Modern classical piano music at it's finest 
I was not a fan of classical music (or piano music for that matter) until I heard Elijah play. It's amazing. Let me know what you think 
http://www.elijahbossenbroek.com

Also check on youtube:


----------



## Mirror Image

littleirishmama said:


> Modern classical piano music at it's finest
> I was not a fan of classical music (or piano music for that matter) until I heard Elijah play. It's amazing. Let me know what you think
> http://www.elijahbossenbroek.com
> 
> Also check on youtube:


I didn't find it amazing at all. I found it rather elementary and amateurish.

Please don't crawl all over me because I gave my opinion. I'm just being honest.


----------



## Tapkaara

It's not all that bad, though I wouldn't call this classical. It sounds more pop (in an Elton John or Tori Amos sort of way) or New Agey. Sounds like something you would encounter on a CD your massage therpist would have going in the background. But classical? Naw, especially if you compare this to Beethoven, Chopin, Liszt, etc.
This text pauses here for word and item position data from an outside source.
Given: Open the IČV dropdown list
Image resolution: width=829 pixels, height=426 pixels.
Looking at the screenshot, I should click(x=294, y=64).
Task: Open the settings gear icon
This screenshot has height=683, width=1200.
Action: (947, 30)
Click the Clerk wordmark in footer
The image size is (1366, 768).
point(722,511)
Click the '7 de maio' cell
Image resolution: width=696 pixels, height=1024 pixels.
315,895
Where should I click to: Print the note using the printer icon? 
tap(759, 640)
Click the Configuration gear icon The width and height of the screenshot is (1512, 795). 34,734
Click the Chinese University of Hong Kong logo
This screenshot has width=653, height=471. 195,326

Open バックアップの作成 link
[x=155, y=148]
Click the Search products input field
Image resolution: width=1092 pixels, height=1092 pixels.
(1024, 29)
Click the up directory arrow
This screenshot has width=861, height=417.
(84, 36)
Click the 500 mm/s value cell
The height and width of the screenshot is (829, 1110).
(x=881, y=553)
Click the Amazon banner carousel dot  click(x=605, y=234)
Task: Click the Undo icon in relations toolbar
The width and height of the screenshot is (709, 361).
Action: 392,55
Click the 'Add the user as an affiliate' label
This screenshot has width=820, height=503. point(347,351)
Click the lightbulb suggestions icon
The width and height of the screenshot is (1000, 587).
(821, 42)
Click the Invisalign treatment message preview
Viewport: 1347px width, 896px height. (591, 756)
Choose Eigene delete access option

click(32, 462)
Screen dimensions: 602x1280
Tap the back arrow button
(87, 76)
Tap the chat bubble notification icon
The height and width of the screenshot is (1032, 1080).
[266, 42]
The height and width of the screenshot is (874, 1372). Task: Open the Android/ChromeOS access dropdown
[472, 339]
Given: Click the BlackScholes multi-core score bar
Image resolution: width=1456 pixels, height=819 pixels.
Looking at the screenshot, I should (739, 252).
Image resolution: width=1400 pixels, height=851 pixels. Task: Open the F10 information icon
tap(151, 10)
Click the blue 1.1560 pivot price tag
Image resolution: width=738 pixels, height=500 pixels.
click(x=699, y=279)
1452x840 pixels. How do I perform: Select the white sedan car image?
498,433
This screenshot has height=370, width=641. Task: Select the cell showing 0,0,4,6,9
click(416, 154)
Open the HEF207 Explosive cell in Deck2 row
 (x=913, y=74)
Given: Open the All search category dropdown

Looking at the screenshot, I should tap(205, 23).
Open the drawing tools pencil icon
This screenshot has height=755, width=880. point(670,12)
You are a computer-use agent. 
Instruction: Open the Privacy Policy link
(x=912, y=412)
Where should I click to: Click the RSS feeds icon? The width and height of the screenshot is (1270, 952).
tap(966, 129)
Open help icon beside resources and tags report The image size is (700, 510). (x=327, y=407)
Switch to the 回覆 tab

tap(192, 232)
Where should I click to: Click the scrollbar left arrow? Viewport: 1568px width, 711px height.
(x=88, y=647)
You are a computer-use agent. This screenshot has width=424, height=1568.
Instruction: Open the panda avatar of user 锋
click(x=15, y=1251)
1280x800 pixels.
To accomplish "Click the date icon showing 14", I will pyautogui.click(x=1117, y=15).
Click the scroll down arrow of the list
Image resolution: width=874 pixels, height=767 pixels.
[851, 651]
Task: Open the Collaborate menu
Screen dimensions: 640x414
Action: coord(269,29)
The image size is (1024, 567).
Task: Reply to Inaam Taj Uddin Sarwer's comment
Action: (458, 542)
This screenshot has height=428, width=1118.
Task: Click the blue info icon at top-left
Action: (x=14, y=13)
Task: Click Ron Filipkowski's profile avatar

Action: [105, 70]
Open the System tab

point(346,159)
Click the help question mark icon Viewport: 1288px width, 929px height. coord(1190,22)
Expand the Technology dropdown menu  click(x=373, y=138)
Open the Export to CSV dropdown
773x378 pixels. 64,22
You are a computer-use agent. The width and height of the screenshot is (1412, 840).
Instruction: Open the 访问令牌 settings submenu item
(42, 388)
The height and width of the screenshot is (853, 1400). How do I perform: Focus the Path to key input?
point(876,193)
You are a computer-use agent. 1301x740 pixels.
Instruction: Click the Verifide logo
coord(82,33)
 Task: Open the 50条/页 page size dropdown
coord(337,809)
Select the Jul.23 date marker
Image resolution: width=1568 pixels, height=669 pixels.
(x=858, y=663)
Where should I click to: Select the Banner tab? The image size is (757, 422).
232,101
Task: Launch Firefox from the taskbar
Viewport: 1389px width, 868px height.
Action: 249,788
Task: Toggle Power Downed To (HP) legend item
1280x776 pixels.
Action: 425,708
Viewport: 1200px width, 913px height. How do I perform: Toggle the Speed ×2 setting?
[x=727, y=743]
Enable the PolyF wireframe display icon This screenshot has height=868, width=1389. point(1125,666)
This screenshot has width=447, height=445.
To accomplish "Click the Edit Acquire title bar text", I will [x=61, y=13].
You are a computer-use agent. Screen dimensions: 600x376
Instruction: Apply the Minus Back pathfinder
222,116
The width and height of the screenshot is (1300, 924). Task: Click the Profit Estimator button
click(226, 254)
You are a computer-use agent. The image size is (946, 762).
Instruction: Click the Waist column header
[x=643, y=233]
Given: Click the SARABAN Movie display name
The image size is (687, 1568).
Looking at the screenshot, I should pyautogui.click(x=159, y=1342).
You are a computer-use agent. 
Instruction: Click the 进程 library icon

This is a talented guy, to be sure. But I don't think it would appeal to me. But best of luck to this artist...!


----------



## nahkaiser

he isn't so bad but i would agree with tapkaara, he seems quite like the elton john type and i don't find his music anymore amazing then that. the piece itself doesn't seem to have any clearly defined structure at all. so classical can't be it. good luck to the man though.


----------



## Mirror Image

Perhaps my opinion was a little harsh. 

How about this, he is probably a very skilled pianist, but what he played doesn't appeal to me.


----------



## JoeGreen

I actually liked it, I won't be crazy about it, but still it was nice.


----------



## Bach

littleirishmama said:


> Modern classical piano music at it's finest







I'm not going to bother listening to your elevatorised crossover pap.


----------



## PostMinimalist

Bach said:


> I'm not going to bother listening to your elevatorised crossover pap.


DITTO

I too can copy Wim Mertens but unlike some I have the sense not to.

Fc


----------



## littleirishmama

Yikes....some pretty harsh critics here. 

Thanks for the positive remarks from most of you. He is an indie artist and is pretty new, so give the guy a break.


----------



## jaydenhoward87

not so bad...


----------



## Tapkaara

Bach said:


> I'm not going to bother listening to your elevatorised crossover pap.


Hahaha, Bach is rarely at a loss for words. Those Brazilians are always so...spicy.


----------



## Herzeleide

Bach said:


> I'm not going to bother listening to your elevatorised crossover pap.


Boulez 3! What an excellent antidote.


----------